Test hardware and methodology
But first I would like to talk a little bit about the used test hardware and the experiences we could gather in the last 3 weeks with the i7 11700K CPU already before the launch. Although existing motherboards with the LGA1200 socket and for example the Z490 chipset are compatible with Rocket Lake, of course new microcode releases and BIOS optimizations always reach the current generation boards first. That’s why I would like to thank ASRock for providing us with a latest generation motherboard in the form of the Z590 PG Velocita, which is used for all tests in today’s article.

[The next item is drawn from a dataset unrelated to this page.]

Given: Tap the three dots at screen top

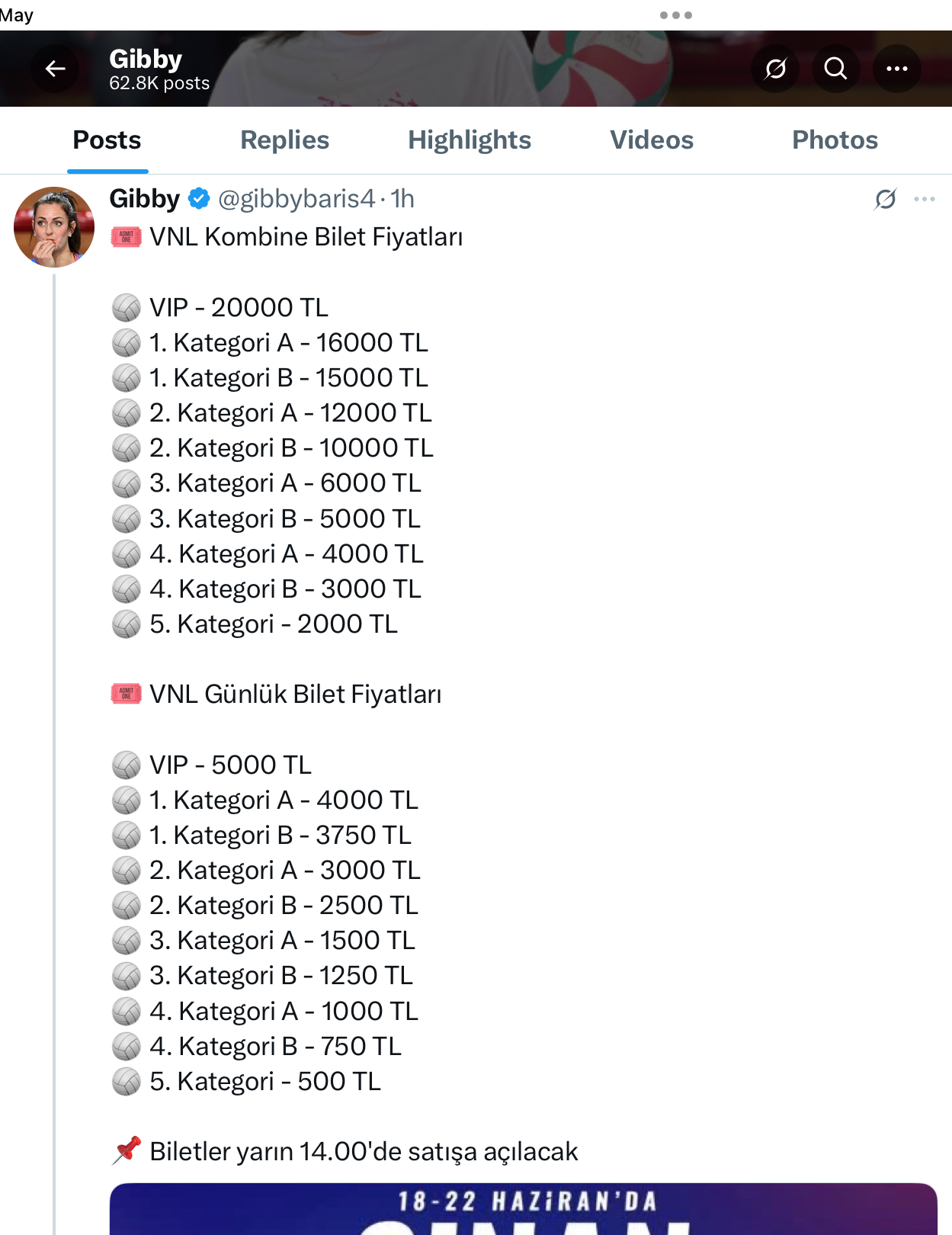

This board is a mid-range motherboard from ASRock’s Z590 overclocking segment, with two PCI-Express 4.0 16x slots to the CPU, two 2.5GbE NICs, three M.2 slots, integrated Wi-Fi 6E, plenty of USB and SATA IO. Futuristic design and a large portion of RGB, both on-board and in the form of addressable headers of both variants, may not be missing, of course. The start and reset buttons along with the postcode display make fine tuning RAM overclocks much easier and there’s even a ClearCMOS button on the board just in case.
The power supply consists of 14 SIC654 Dr.MOS 50 A powerstages from Vishay divided into 12 phases for CPU cores and cache, and 2 phases for the iGPU. The PWM controller is an ISL69269 with six ISL6617A doublers. So our Intel rocket won’t be lacking in power supply even when overclocking. Equally important for today’s test are the 4 daisy-chained DIMM slots, which should be representative of most boards in this feature and price segment, and with which we will test the various configuration options.

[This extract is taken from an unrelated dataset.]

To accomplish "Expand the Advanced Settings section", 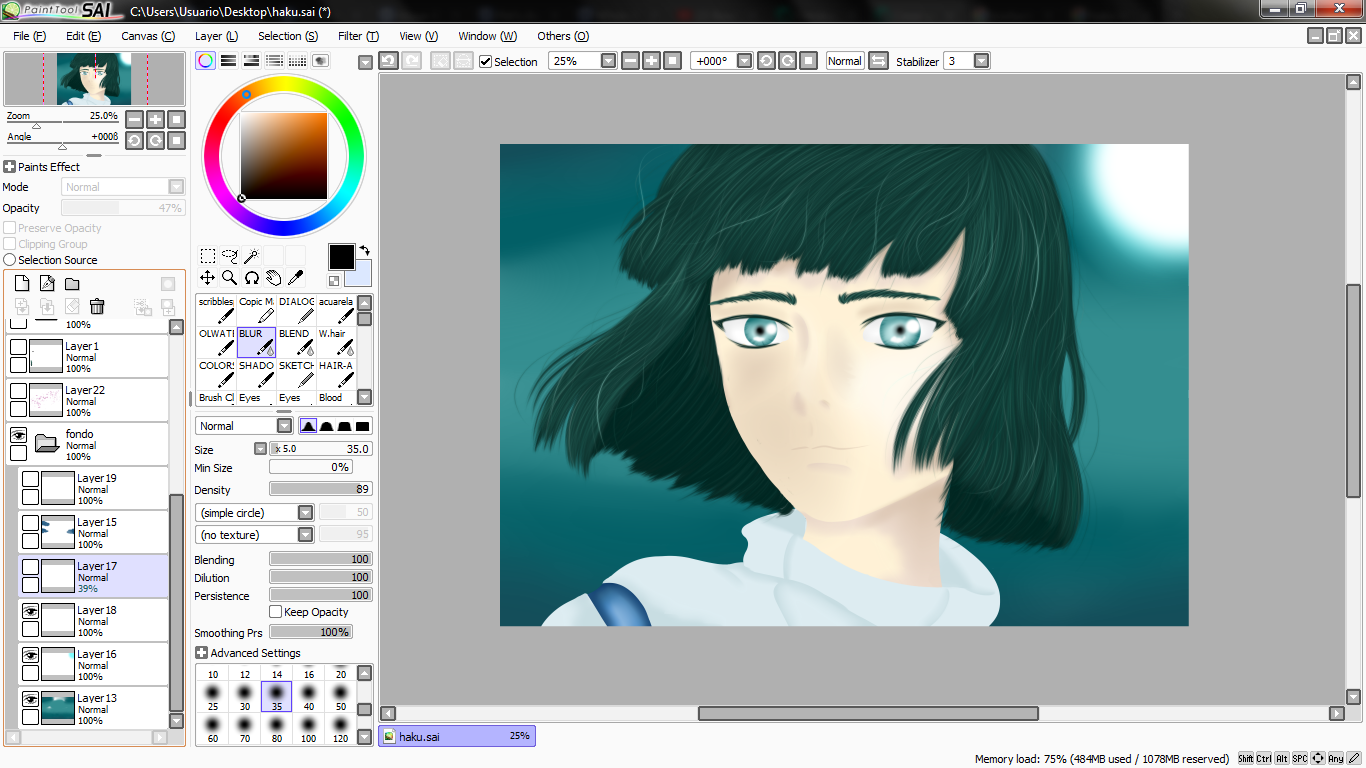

Speaking of configurations, we used common XMP timings and clock speeds from the DDR4 midrange in our selection, starting with DDR4-3200 CL14 all the way up to DDR4-4000 CL18. This should allow us to cover most actual usecases in the context of a Rocket Lake system, because below DDR4-3200 is JEDEC territory where a Rocket Lake (hopefully) has no business being, and above that we get into price segments for RAM kits that would exceed the acquisition cost of the CPU.
To test the influence of gearing, both DDR4-3200 and DDR4-3600 clock speeds were tested in Gear 1 and Gear 2 to draw a direct comparison between the modes. Furthermore, for DDR4-3200 and DDR4-4000, in addition to the usual single-rank, dual-rank setups were also run through our tests in order to make any effects of the gearing visible. All configurations are of course dual-channel and the rank count refers to the ranks per channel:
- DDR4-3200 14-14-14-34, Gear 1, Single-Rank
- DDR4-3200 14-14-14-34, Gear 1, Dual-Rank
- DDR4-3200 14-14-14-34, Gear 2, Single-Rank
- DDR4-3200 14-14-14-34, Gear 2, Dual-Rank
- DDR4-3600 16-16-36, Gear 1, Single-Rank
- DDR4-3600 16-16-36, Gear 2, Single-Rank
- DDR4-4000 18-18-18-38, Gear 2, Single Rank
- DDR4-4000 18-18-18-38, Gear 2, Dual-Rank
All settings were run with XMP-usual 1.5 V DRAM voltage. For better clarity the “DDR4-” prefix of the clock rates was omitted and only Dual-Rank with “DR” was shown for the ranks. To test as representative as possible of an XMP Usecase, only clock rate, primary timings and voltage were set, secondary and tertiary timings were left on auto. If you were hoping for a high-end configuration at the limit of what is currently possible with Rocket Lake, you won’t go away empty-handed either though, see the conclusion on the last page. 😉
Some of you may have noticed that there is no Command Rate listed. For good reason, because 2T is automatically set in Gear 1 and 1T is automatically set in Gear 2, this can’t be changed either or has no effect on performance, at least with microcode and BIOS versions at this point. Resourceful math geniuses will have noticed: 1 x 2T = 2 x 1T = 2T. So no matter which gear we are in, the effective command rate remains 2T. Of course, this makes testing easier and more consistent, but the enthusiast in me misses a true 1T command rate already, especially because of the sometimes much better benchmark performance.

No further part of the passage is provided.